Toronto marks third anniversary of deadly mass shooting on Danforth
TORONTO -- The Danforth community came together Thursday evening for a commemoration ceremony to mark the third anniversary of the mass shooting on the Danforth that left two people dead and more than a dozen injured.
People gathered at Withrow Park and placed flowers under two trees that were planted in honour of 10-year-old Juliana Kozis and 18-year-old Reese Fallon.
They were killed on the night of July 22, 2018, when a gunman opened fire at people sitting on restaurant patios and walking along Danforth Avenue in the heart of Greektown.
After a short exchange of gunfire with two responding officers, the shooter, 29-year-old Faisal Hussain, was found dead from a self-inflicted gunshot wound on a side street near Logan and Danforth avenues.
The shooting also wounded 13 others.
Mayor John Tory attended the ceremony and said the shooting "tore at the very fabric of a city that considered itself safe."
"I think it really may be steeled the resolve of Torontonians, to say, well, we're going to work harder to keep a safe city, to address mental health issues, to address gun-related issues in terms of the prevalence of guns even here where we have pretty strict gun control," the mayor said.
Thursday's ceremony was subdued at the request of the victims' families.
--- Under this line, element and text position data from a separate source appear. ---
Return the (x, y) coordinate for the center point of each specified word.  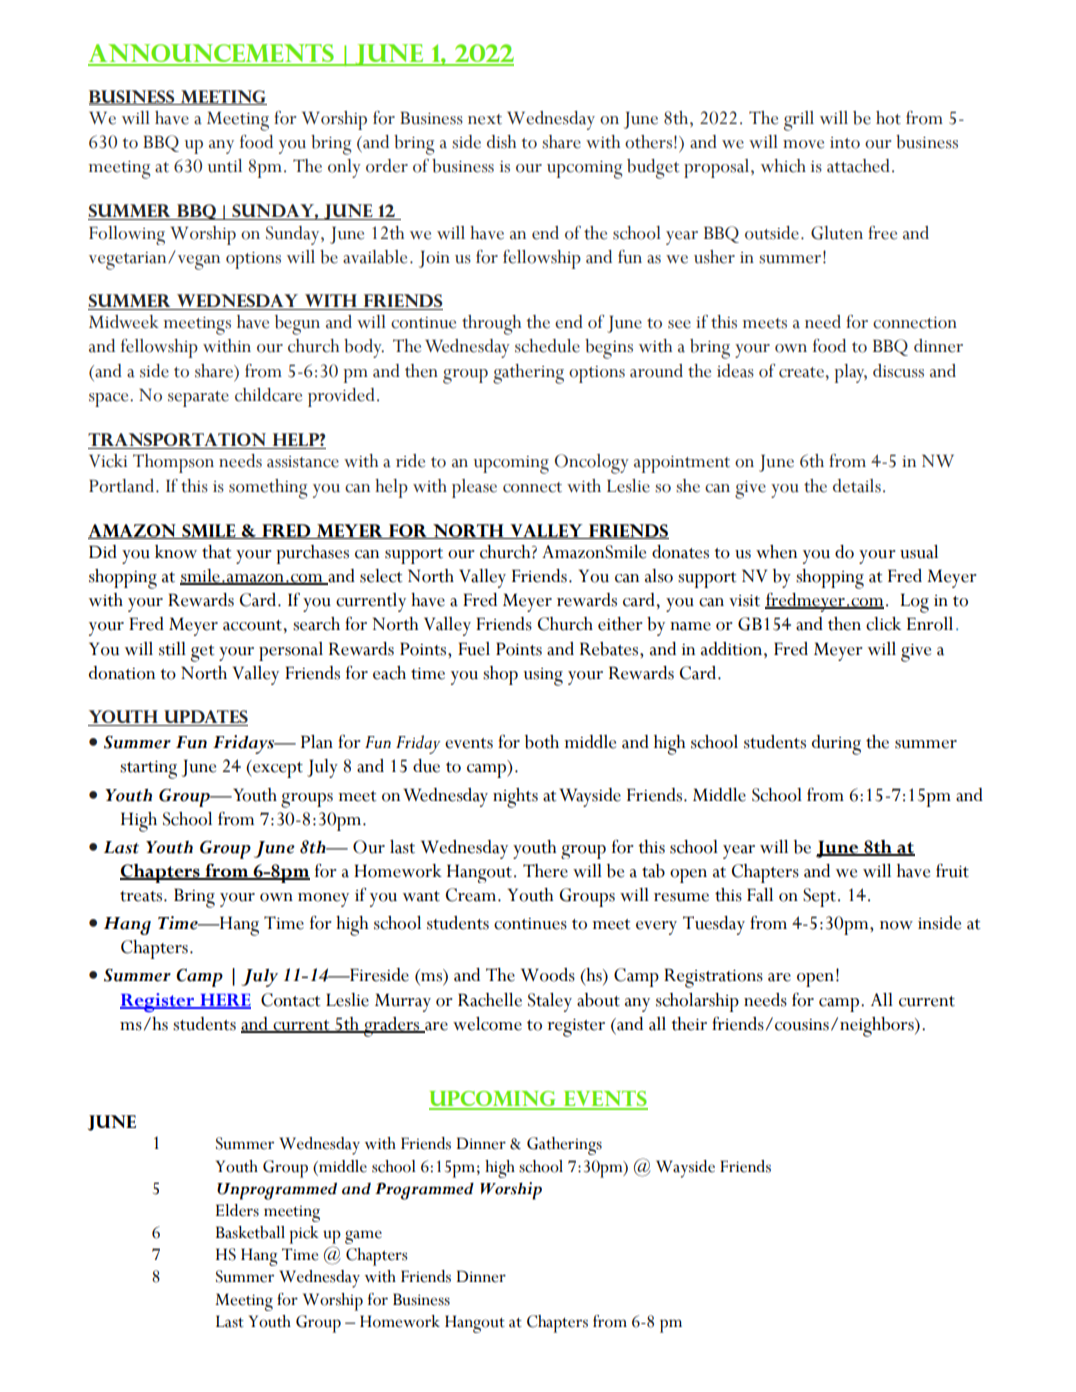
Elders (237, 1210)
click (883, 624)
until (225, 166)
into (845, 143)
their (689, 1024)
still (172, 649)
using (543, 677)
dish (501, 142)
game (363, 1237)
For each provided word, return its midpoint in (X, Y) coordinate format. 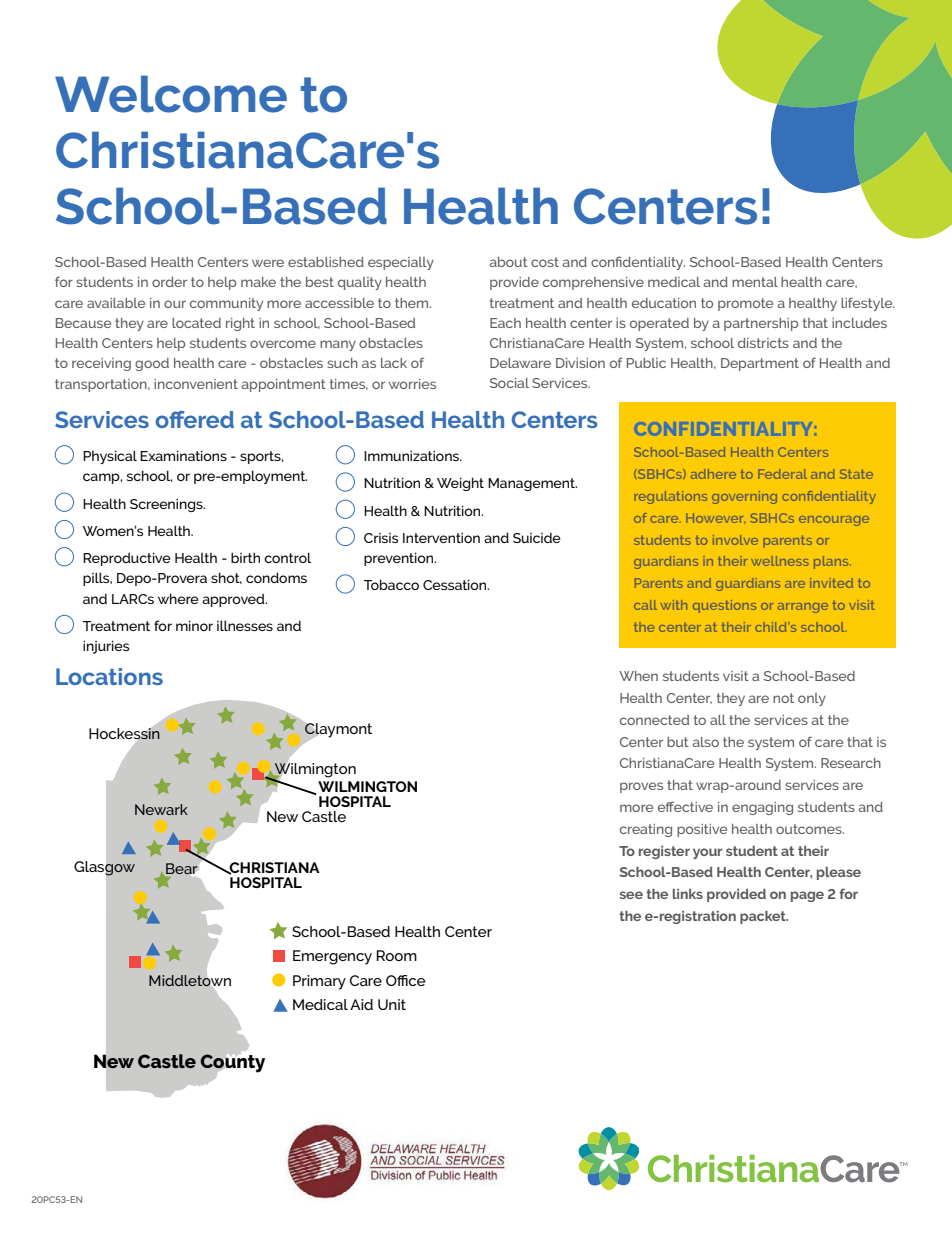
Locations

Tory said healing continues for all of those impacted by the shooting.
"Three years later, for those families, it is not going to be anywhere near enough to have the healing be complete. And so, we're here now just to lay a flower and just have a quiet remembrance," Tory said.
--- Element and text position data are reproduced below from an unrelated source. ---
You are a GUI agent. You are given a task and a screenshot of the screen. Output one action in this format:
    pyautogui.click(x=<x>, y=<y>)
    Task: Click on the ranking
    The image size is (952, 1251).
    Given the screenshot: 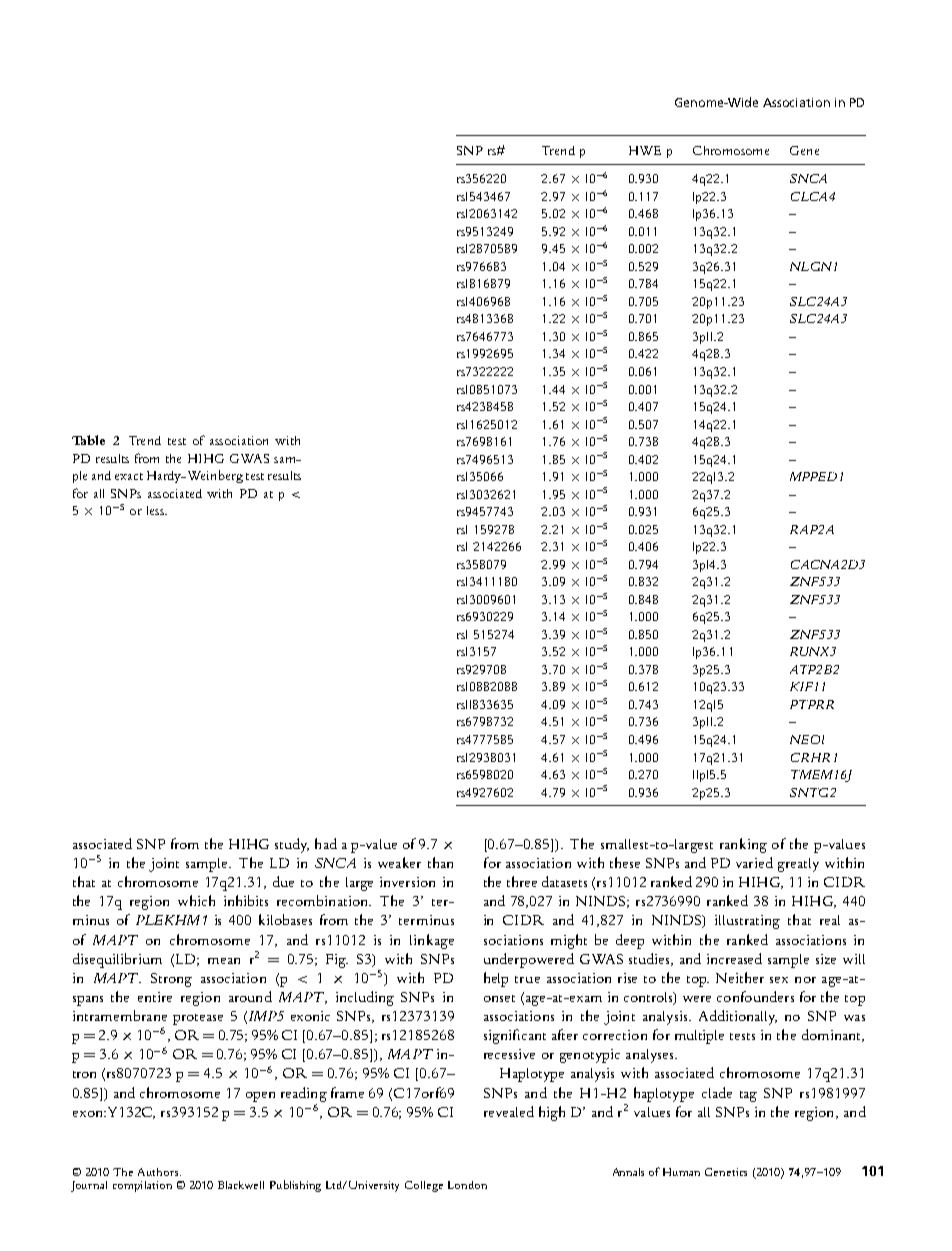 What is the action you would take?
    pyautogui.click(x=743, y=845)
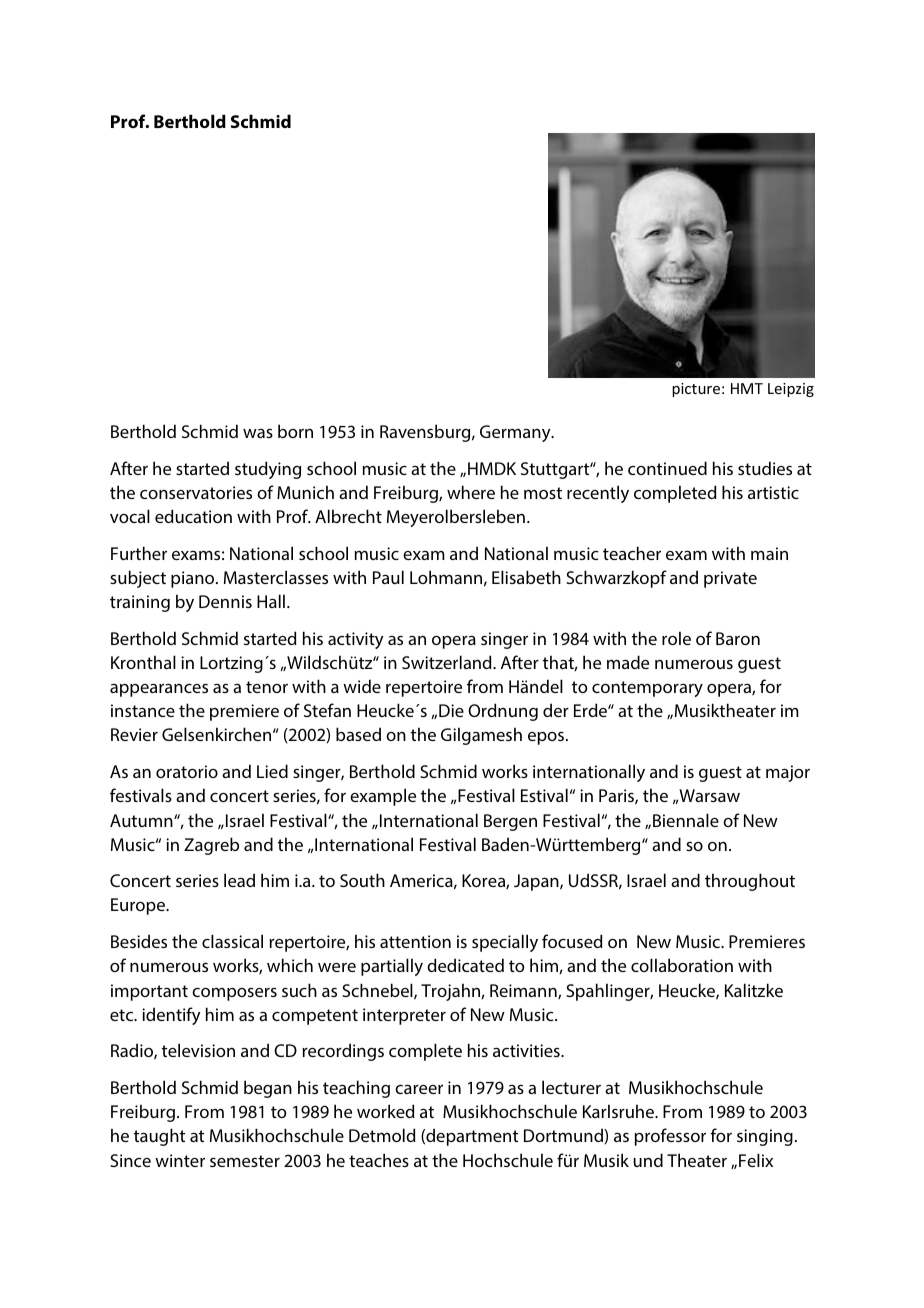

Ken Price, whose daughter, Samantha, was injured in the shooting, said the ceremony was extremely emotional.
"It was nice that the city did something to bring us together. It was hard to do," Price said. "I think it's also amazing how quickly time has gone by. The three years -- it feels like it was just happening."
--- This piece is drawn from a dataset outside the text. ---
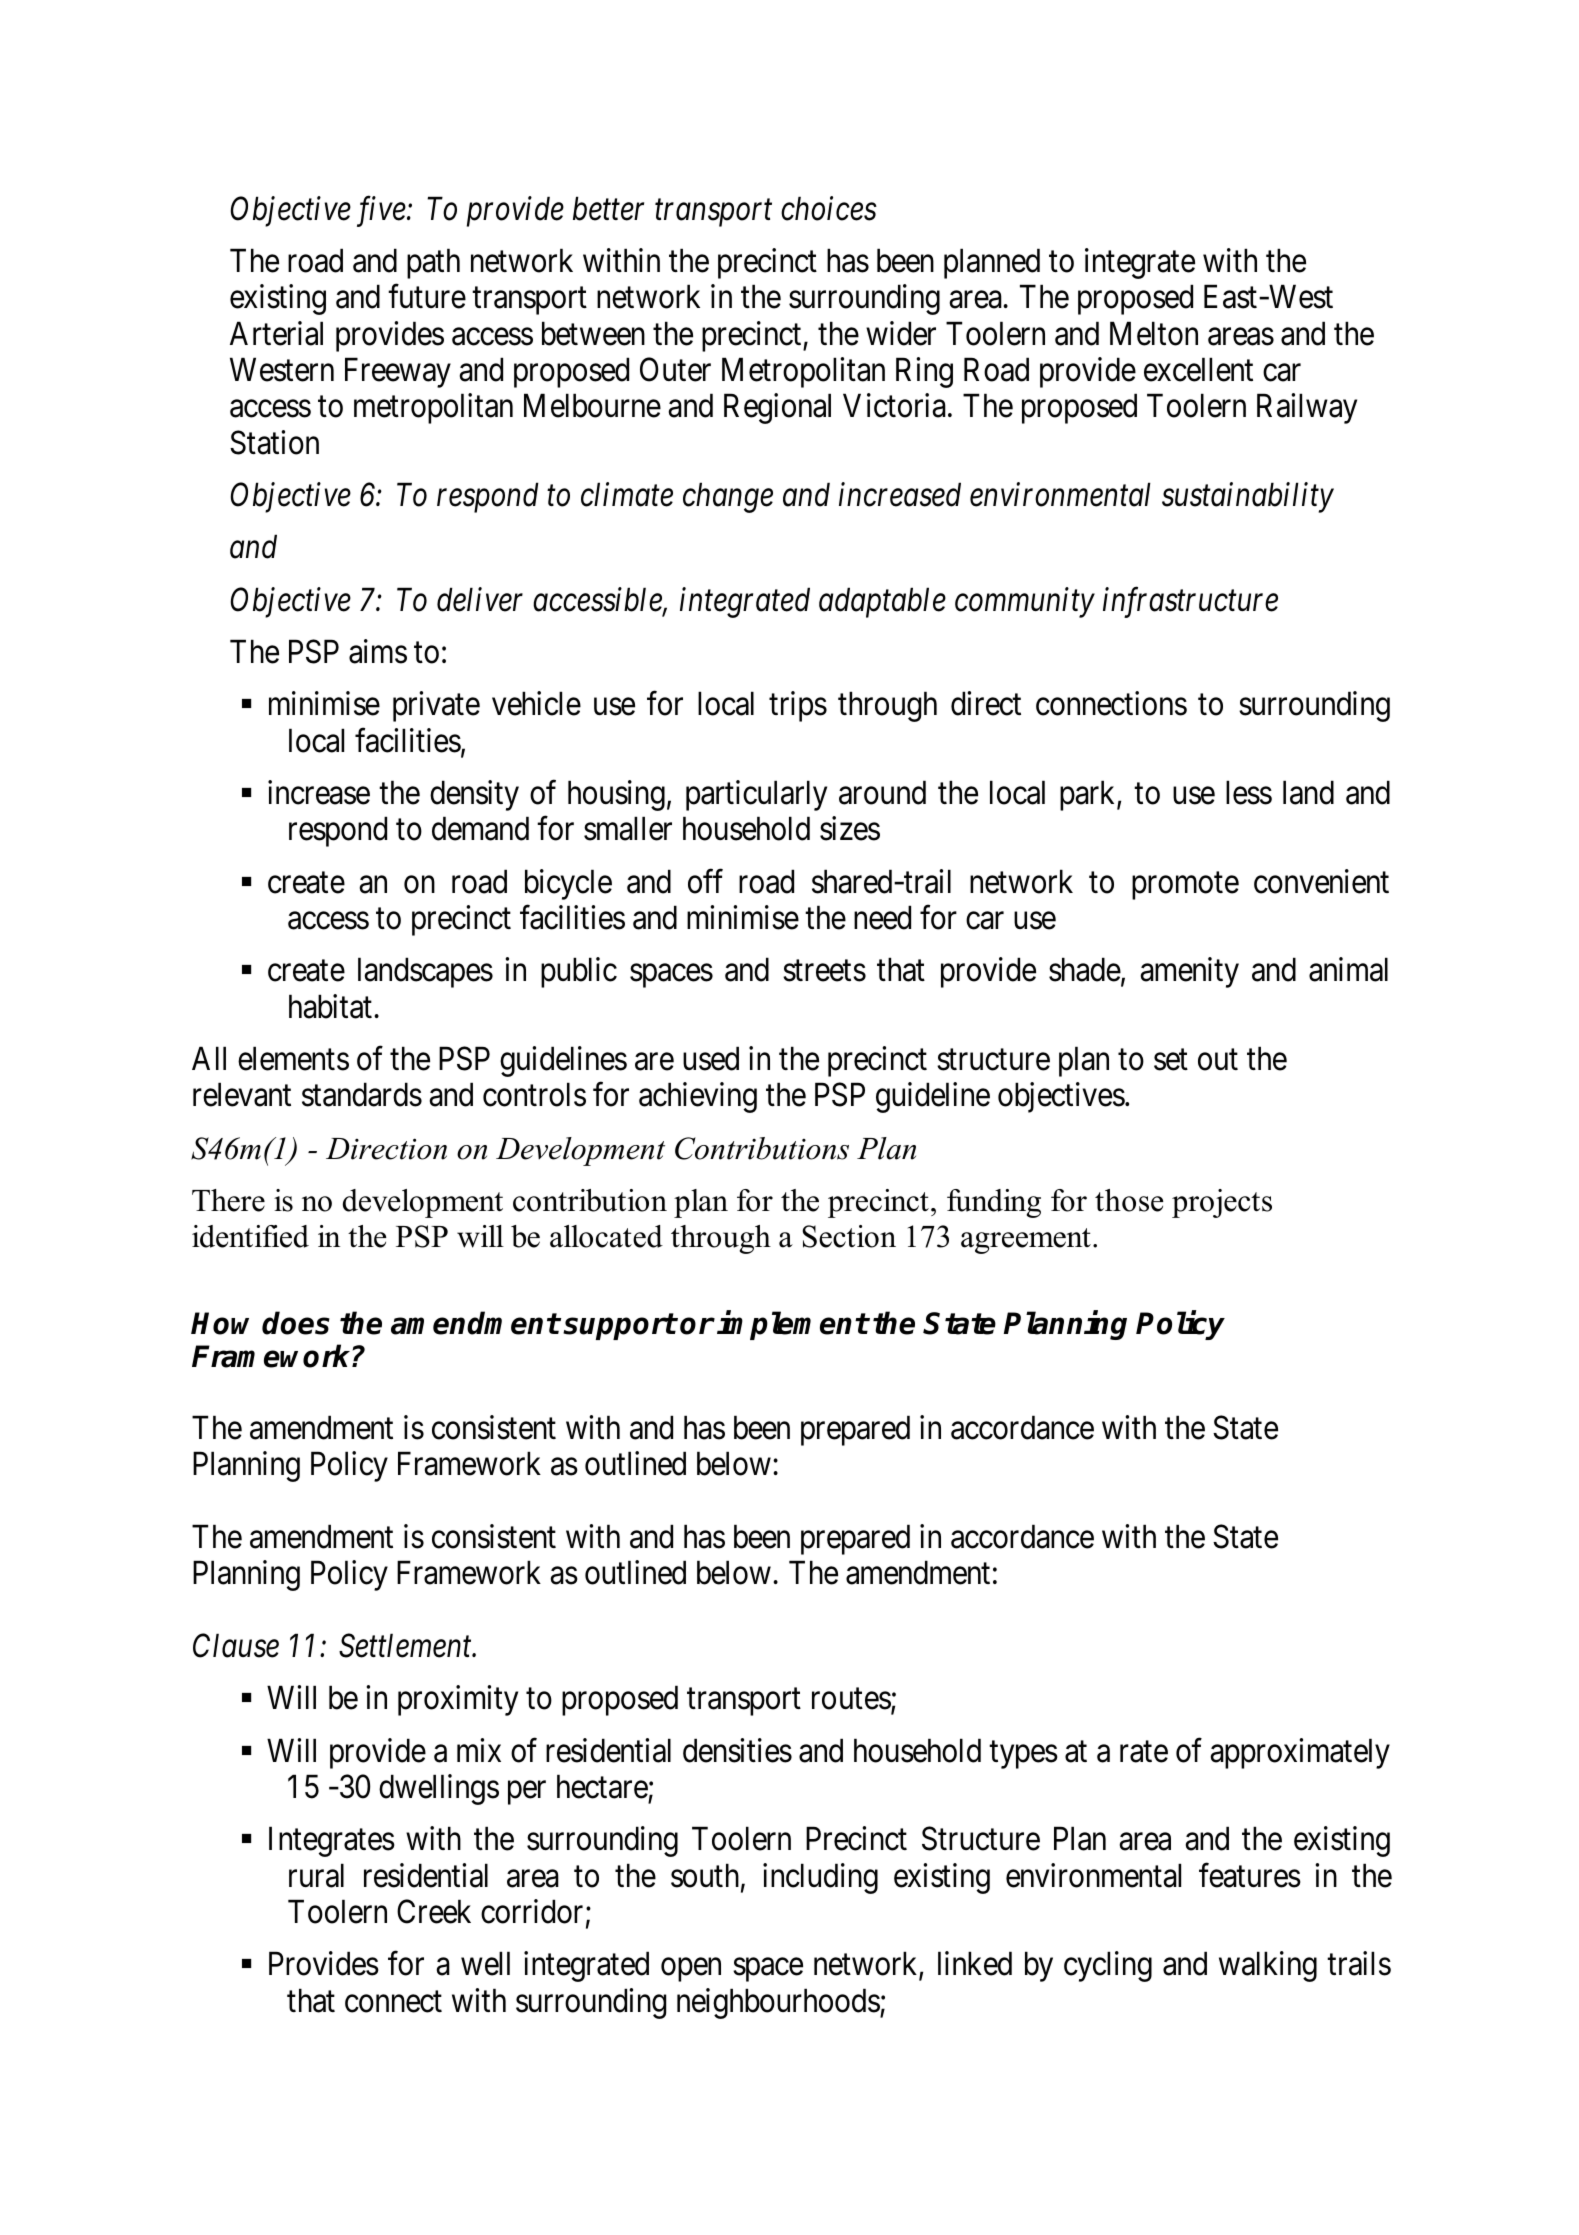 This page has height=2235, width=1579. I want to click on five, so click(381, 211).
He said that her daughter had been able to overcome her injuries.
"She's been able to go on to university … and to move on somewhat. But you know, it's not something you ever overcome completely. It's something you live with," Price said.
Since the shooting, Price and other families have created the group Danforth Families for Safe Communities that advocates for stricter gun control in Canada.
Price said the group will continue to raise the issue until changes are made.
"This is a long debate in this country. For some reason, guns bring out all kinds of emotions," he said. "This is an issue that needs to be solved on a national basis."
"So, we urge the government to act, and we hope they will."
Ali Demircan, who was injured in the shooting, was having coffee with friends when the gunfire started.
Speaking to CP24 on Thursday, he said he tried to help Reese Fallon after the shots rang out.
“It was a nightmare,” he said of the devastation that unfolded on that day.
“Three years (have) past and every single second (is) still in our memories.”
Julie Dabrusin, the Member of Parliament for Toronto-Danforth, said in addition to remembering the victims, the community will also use the anniversary to acknowledge the bravery of people in the community who came together to assist victims during the shooting.
“Today is a big day for our community. It is a very emotional day, a day when we remember a really difficult time we had, the people we lost, the people who were injured. But also the strength. You saw Danforth Strong,” she said.
“There were people who opened their doors to people who were running for safety. There were people who ran out of their homes to help people so also maybe (this is) a moment to reflect on that strength in the community.”
The Toronto sign in Nathan Phillips Square was dimmed in honour of the victims.